▸ **Stored dataset items**
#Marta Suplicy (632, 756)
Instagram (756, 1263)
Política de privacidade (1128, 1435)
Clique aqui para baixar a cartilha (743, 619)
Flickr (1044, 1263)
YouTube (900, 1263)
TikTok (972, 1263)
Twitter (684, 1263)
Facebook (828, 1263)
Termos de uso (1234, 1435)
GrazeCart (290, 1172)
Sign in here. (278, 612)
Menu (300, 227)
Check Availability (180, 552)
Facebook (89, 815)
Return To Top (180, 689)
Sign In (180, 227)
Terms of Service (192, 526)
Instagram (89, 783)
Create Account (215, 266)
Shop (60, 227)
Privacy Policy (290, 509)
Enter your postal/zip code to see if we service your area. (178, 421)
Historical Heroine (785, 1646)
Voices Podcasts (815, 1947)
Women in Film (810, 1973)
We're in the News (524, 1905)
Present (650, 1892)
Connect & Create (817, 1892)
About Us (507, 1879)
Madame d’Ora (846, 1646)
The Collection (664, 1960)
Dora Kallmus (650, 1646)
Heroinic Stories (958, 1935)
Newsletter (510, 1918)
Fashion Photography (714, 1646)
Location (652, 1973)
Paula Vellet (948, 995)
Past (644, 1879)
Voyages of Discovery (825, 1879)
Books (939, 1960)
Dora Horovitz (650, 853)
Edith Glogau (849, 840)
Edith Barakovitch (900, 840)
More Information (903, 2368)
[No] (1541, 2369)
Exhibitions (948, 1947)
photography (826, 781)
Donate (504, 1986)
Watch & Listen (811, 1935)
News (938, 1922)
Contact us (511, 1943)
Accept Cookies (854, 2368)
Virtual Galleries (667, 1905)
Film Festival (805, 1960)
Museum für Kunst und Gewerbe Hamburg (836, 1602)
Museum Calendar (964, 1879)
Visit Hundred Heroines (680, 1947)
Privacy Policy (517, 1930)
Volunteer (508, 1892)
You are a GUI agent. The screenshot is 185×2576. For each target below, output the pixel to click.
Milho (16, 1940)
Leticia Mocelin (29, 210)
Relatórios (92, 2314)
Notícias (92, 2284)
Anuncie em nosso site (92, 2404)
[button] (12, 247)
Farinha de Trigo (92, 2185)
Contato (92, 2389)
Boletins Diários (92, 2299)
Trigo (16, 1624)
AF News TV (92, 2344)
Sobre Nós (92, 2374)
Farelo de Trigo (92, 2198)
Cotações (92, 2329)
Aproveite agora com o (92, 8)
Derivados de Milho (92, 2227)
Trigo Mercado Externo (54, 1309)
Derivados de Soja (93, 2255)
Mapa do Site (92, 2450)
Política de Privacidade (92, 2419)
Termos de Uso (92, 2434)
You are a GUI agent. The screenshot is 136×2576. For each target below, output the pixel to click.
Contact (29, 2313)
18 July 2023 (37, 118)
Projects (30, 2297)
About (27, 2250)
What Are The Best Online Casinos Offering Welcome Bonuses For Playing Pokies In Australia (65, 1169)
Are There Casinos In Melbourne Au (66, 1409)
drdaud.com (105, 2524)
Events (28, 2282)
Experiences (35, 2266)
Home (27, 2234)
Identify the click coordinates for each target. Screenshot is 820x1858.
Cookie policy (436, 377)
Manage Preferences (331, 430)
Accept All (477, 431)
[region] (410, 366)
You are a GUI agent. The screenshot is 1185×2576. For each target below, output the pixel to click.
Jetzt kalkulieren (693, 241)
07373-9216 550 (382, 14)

▸ **WORK INSTRUCTION**
Your answer must hold the line containing "Are There Casinos In Melbourne Au (66, 1409)" and all lines after it in the entries above, exactly, and nothing else.

▸ **ANSWER**
Are There Casinos In Melbourne Au (66, 1409)
drdaud.com (105, 2524)
Events (28, 2282)
Experiences (35, 2266)
Home (27, 2234)
Identify the click coordinates for each target. Screenshot is 820x1858.
Cookie policy (436, 377)
Manage Preferences (331, 430)
Accept All (477, 431)
[region] (410, 366)
You are a GUI agent. The screenshot is 1185×2576. For each target below, output the pixel to click.
Jetzt kalkulieren (693, 241)
07373-9216 550 (382, 14)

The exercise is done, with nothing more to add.